Cieszę się, że pan prezydent Trzaskowski przyjął zaproszenie. Wyraziłem żal, że nie spotkaliśmy się wtedy w wyborczy wieczór, kiedy ogłoszono wstępne wyniki. Chciałem, żeby tamto spotkanie, niezależnie od tego, kto te wybory wygrał, miało charakter pewnego symbolu i stało się polską tradycją na przyszłość, tradycją wyborów prezydenckich
– powiedział prezydent Duda.
Chciałem, aby tych dwóch kandydatów spotkało się po zakończeniu kampanii i po prostu uścisnęli sobie dłoń, żeby wyborcy widzieli, że można sobie podać normalnie rękę
— podkreślił Duda.
Przypomnijmy: Andrzej Duda w swoim pierwszym przemówieniu po ogłoszeniu wyników exit poll zaprosił Rafała Trzaskowskiego wraz z małżonką do Pałacu Prezydenckiego. Prezydent Warszawy jednakże wówczas nie przyjął zaproszenia.
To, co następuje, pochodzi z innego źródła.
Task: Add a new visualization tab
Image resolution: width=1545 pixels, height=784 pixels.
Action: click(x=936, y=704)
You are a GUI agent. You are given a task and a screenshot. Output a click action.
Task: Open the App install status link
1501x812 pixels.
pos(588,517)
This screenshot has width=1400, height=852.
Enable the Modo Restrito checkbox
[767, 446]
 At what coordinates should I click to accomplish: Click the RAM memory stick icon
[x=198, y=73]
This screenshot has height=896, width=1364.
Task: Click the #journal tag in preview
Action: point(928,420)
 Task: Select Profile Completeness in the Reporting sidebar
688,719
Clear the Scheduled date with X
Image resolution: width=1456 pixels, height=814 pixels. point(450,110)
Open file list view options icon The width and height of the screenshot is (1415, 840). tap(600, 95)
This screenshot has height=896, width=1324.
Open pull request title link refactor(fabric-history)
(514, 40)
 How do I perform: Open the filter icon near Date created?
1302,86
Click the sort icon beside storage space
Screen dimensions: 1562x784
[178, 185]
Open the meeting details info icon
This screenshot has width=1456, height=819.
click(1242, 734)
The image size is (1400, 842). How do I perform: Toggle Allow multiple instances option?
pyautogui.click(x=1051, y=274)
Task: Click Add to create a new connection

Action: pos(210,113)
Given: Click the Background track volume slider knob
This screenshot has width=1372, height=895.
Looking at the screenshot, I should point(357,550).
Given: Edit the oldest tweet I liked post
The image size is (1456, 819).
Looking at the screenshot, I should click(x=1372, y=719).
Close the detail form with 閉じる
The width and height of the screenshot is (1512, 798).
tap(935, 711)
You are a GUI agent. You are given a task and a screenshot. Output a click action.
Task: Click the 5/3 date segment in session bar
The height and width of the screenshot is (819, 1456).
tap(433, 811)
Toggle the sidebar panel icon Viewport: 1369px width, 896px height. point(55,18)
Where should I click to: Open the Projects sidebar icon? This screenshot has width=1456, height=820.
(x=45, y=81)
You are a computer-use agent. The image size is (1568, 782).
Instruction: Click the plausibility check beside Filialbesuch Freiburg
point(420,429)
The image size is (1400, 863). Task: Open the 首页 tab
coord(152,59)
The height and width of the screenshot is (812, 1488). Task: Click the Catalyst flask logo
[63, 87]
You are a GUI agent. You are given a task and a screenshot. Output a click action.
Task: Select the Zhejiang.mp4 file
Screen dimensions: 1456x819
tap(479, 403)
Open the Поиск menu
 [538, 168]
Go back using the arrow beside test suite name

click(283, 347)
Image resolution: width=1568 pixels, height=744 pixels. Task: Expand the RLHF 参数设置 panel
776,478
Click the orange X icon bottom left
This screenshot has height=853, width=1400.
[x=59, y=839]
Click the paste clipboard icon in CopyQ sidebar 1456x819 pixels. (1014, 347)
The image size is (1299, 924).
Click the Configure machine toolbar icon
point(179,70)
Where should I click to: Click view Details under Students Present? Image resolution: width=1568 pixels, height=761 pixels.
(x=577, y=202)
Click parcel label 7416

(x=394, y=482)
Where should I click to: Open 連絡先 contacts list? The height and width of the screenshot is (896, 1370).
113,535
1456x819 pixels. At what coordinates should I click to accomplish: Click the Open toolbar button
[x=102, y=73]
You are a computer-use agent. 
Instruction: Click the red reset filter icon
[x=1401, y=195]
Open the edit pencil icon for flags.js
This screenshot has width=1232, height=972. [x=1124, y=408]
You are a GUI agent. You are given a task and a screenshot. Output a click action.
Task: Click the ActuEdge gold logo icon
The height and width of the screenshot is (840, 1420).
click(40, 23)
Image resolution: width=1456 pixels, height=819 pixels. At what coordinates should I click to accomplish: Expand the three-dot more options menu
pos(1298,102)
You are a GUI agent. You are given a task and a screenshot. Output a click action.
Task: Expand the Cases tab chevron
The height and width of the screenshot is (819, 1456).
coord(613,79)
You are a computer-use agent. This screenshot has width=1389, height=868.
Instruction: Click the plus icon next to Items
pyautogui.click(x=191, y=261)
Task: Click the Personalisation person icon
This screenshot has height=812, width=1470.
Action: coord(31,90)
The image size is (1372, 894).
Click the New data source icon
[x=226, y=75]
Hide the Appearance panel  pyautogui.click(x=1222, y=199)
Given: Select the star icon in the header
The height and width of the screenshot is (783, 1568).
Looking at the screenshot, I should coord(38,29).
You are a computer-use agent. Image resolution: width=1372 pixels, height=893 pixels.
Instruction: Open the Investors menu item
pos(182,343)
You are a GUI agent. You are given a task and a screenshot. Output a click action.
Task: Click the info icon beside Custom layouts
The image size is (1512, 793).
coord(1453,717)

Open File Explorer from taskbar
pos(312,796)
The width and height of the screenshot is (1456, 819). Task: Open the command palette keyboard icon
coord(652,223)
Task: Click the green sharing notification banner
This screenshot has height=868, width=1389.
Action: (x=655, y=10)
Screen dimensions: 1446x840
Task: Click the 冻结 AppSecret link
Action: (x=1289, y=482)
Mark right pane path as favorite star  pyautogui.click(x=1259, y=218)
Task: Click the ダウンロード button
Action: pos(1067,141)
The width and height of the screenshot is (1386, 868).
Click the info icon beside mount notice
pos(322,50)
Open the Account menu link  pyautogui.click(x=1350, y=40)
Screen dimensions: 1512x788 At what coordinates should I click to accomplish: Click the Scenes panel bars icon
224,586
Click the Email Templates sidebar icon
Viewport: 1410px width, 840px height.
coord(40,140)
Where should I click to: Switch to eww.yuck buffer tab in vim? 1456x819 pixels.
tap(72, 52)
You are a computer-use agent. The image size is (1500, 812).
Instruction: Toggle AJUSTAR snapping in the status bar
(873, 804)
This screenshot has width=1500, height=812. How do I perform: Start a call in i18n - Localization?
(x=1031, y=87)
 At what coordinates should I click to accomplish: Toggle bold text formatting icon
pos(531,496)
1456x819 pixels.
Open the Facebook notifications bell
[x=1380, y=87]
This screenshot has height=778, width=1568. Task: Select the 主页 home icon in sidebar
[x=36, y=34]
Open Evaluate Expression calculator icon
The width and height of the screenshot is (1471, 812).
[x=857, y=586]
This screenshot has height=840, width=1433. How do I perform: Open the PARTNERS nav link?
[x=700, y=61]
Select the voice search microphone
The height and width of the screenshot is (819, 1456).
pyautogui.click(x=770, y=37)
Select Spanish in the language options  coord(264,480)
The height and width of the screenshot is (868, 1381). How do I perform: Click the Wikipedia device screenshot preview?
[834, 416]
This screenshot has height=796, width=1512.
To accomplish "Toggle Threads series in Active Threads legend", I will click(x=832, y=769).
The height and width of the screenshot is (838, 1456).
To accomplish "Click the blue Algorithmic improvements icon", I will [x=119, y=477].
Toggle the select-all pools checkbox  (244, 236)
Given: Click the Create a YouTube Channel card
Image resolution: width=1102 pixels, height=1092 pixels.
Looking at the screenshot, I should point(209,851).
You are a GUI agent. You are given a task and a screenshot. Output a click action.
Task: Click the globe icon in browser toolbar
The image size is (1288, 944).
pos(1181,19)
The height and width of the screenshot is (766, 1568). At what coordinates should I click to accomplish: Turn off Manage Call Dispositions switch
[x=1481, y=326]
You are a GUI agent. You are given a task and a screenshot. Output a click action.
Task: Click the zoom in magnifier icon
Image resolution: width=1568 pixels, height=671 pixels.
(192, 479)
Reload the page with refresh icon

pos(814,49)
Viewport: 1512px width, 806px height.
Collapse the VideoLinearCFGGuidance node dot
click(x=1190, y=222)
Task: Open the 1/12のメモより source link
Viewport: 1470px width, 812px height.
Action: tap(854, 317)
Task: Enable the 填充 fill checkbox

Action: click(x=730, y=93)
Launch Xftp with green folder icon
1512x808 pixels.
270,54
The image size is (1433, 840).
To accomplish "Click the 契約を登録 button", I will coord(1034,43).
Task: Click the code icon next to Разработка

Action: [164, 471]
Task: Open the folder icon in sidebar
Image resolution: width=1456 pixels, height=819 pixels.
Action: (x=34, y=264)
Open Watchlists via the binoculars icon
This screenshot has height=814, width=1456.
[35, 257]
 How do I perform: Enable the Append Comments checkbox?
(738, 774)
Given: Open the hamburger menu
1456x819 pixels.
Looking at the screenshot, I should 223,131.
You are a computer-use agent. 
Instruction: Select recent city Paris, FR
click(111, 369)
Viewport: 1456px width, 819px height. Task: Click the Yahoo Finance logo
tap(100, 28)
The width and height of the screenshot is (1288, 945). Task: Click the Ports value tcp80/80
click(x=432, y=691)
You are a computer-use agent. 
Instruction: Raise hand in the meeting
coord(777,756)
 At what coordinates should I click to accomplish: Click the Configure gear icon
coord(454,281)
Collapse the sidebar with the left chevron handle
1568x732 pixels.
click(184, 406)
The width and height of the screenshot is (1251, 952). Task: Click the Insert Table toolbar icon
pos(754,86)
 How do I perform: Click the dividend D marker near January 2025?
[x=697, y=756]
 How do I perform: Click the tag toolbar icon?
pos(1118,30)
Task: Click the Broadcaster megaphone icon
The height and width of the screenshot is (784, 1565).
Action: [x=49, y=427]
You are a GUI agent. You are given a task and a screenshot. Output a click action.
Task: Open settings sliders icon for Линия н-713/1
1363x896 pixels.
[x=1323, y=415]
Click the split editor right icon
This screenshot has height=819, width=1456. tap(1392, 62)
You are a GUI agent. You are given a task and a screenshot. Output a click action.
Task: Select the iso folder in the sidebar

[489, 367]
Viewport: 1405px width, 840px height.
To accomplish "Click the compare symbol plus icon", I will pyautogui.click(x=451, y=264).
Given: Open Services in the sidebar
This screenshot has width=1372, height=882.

Cieszę się, że spotkaliśmy się dzisiaj, w swoich rolach: ja jako prezydent Rzeczypospolitej, pan Rafał Trzaskowski jako prezydent m.st. Warszawy. Rozmawialiśmy oczywiście o obchodach rocznicy (wybuchu) Powstania Warszawskiego, które za moment. Za moment znowu się spotkamy w Muzeum Powstania Warszawskiego, w Parku Wolności, razem z powstańcami. Bo to jest najważniejsze, żeby oddać hołd tym, którzy polegli i także po raz kolejny pokłonić się przed tymi, którzy jeszcze żyją, jeszcze są z nami, uszanować ich i podkreślić ich bohaterstwo i zasługi dla Polski
— powiedział Andrzej Duda.
- Zgodziliśmy się, bo jesteśmy w dokładnie w tym samym wieku, że oczywistą sprawą jest to, że następne pokolenie, pokolenie naszych dzieci, które będzie po nas przejmowało pałeczkę w prowadzeniu dalej polskich spraw, będzie patrzyło jak myśmy z tego prowadzenia polskich spraw zdali egzamin. I my musimy mieć tę świadomość i działać tak, byśmy mogli z podniesioną głową im tę Polskę do dalszego rządzenia przekazać - relacjonował spotkanie. - Chciałbym, by tak było w przyszłości i taki był duch tego spotkania: bardzo spokojny i bardzo merytoryczny. I mam nadzieję, że te najbliższe lata, które będą też naznaczone moją prezydenturą w Polsce, będą takimi latami, które będą mogły pod znakiem takiej polityki upłynąć, bardzo bym sobie tego życzył - dodał prezydent.